Alas, how i miss the sandwich. I miss the harmless one made of two slices of white bread and perhaps processed cheese and something like ham. Not the gourmet’s choice, but acceptable. More, I miss the “two-hander” _ the sturdy sandwich with pickles and roast beef and Stilton and onion on 11-grain bread.

Ah, the sandwich _ serviceable, sturdy, delicious, portable. Gone.

“What happened?” you ask.

Well, a few months ago, I clumped into the office of the cardiologist, a brisk and pudgy fellow. And, seeking to make conversation, I foolishly asked him what he thought of diets for those of us who have had their hearts restructured.

He took a yellow Post-it note, wrote two words on it, slapped it on my takeaway sheet of prescriptions and shoved the whole package across the desk. The note read: “Wheat Belly.”

“Wheat Belly?” I asked.

“A book,” he told me, “on diet.”

And with that, we parted.

I bought a copy with high hopes. How can a book with a stack of golden bagels on the cover be anything but good?

The answer: easily.

What the book says, essentially, is: drop that sandwich. Also: those crackers, that cereal, those breaded shrimp and anything else that smacks of grain. For grain is bad. And if you want to lose weight and vastly improve your general health, then grain must go.

There it was, staring me in the face: no sandwiches, no muffins, no cakes, no macaroni with crumb crust, no bread pudding, no barley risotto. And on and on. (Or should I say, off and off.)

How could I do this? Me, a man who has never passed a bakery. A man who has bought and eaten an entire cinnamon bun (the big bun) from the old Guilford Boy bakery on the way to Haliburton. A man who used to buy two loaves of raisin bread at the Swiss-Dutch bakery in Toronto’s Kingsway every Saturday morning. (Two because I ate one on the way home.) A man whose name is legend at the Dough Box in Madoc. A man who has not only worked in a bakery but who also often makes his own bread. A man who often drives 100 miles to buy pumpkin-seed bread.

As I page through the book, a tear springs to my eye. It says vegetables are surprisingly good and sowbelly is OK, and why not eat steak for breakfast and a pound of cheese for lunch?

I have been down that road _ or one much like it _ for I am an expert on diets. In my life, I have lost an 11-year-old boy or the equivalent in weight. For meat is good and grain is bad. Which can be embarrassing.

Recently, I found myself in the parking lot of a fast-food burger place. The hamburger was on the diet and so was the cheese and onion. There I stood, surrounded by mothers with small children, peeling a hamburger and eventually holding a hot patty in my hand. People started to take cellphone pictures, and I could imagine myself going viral.

“I always peel these things,” I told the crowd. “The good stuff is in the middle.” Then, I got into my car and drove off, the steering wheel greasy in my fingers.

So, you wonder, where am I now? Have I once again reverted to granola and cheese buns and croissants?

No. Amazingly, I have stopped with the grains cold turkey (which is recommended, by the way). I figured I had to try the Wheat Belly diet for at least a couple of days in case I bumped into my cardiologist at the butcher shop. I have eaten hamburgers naked (them, not me). I ate much of a half-chicken and a steak or two. I have eaten coleslaw, lettuce, tomatoes and a pound of nuts. The nuts are perfectly acceptable on this diet, but a pound is no longer recommended.

In one week, I lost two pounds. And I pretty much will have to stick with this for a bit longer. In my dreams, I dream of breads. And in my nightmares, I dream of cardiologists.

* THE TASK *
Condense the paragraph of the grain-free diet essay that begins "How could I do this?" into a bulleted list that keeps its main facts. The lines after this point are separate material and have no connection to the grain-free diet essay.

* INFORMATION PROVIDED *
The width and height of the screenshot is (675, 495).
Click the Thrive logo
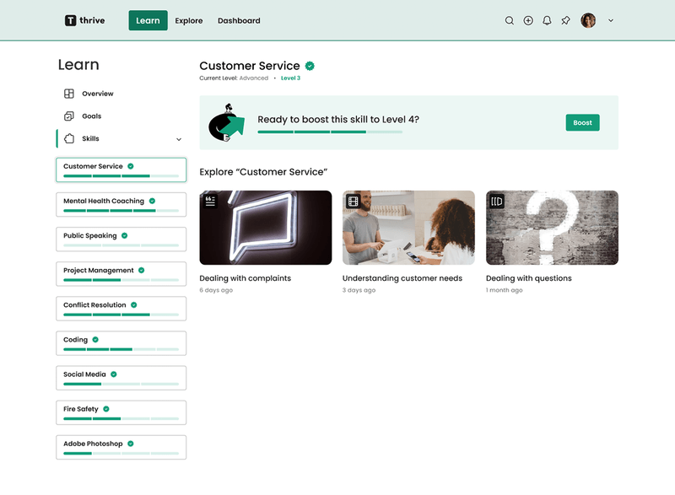[85, 20]

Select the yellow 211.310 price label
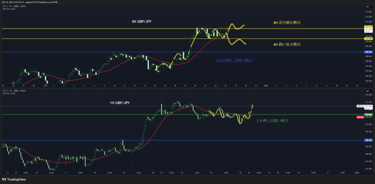[x=368, y=27]
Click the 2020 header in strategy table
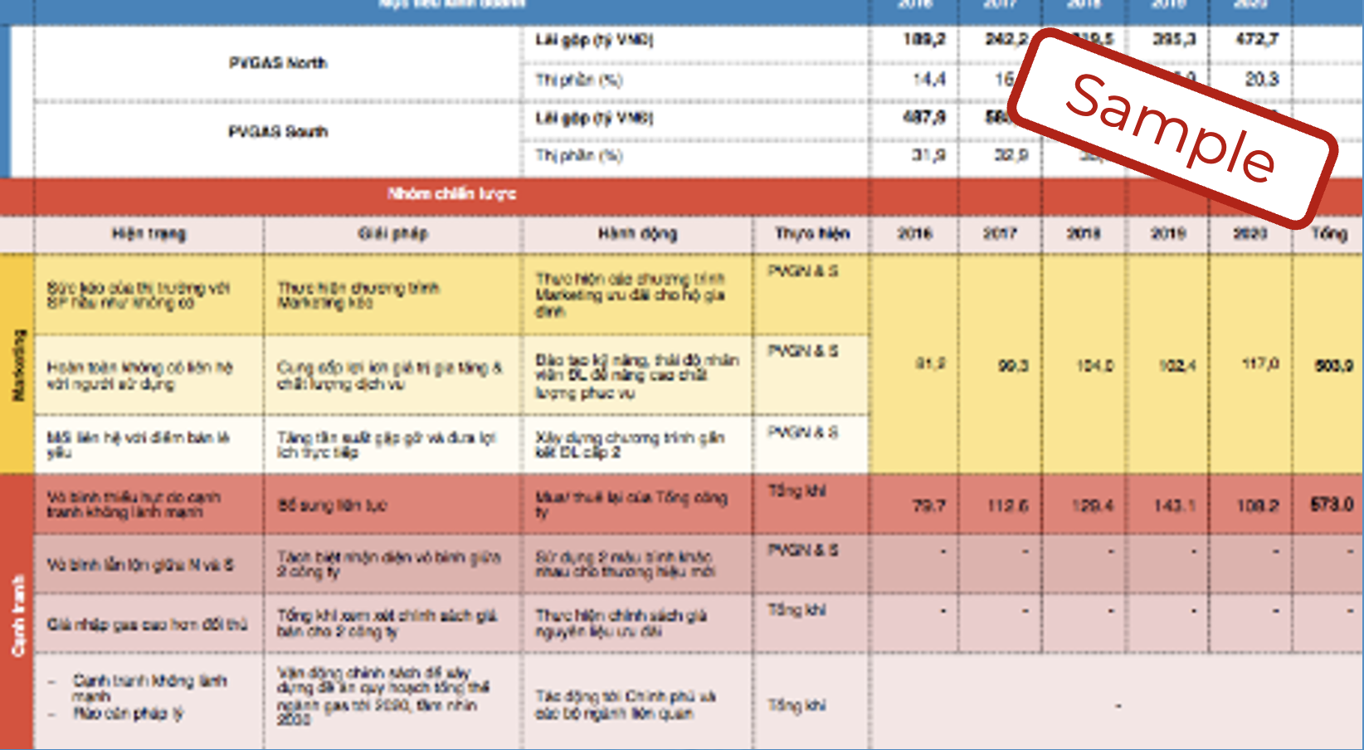Image resolution: width=1364 pixels, height=750 pixels. (x=1250, y=234)
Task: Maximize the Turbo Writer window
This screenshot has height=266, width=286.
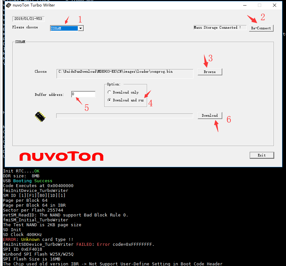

* WRITTEN RESPONSE *
- Has never passed a bakery.
- Once bought and ate an entire big cinnamon bun from the old Guilford Boy bakery on the way to Haliburton.
- Used to buy two loaves of raisin bread every Saturday morning at the Swiss-Dutch bakery in Toronto's Kingsway, eating one on the way home.
- Is a legend at the Dough Box in Madoc.
- Has worked in a bakery and often makes his own bread.
- Often drives 100 miles to buy pumpkin-seed bread.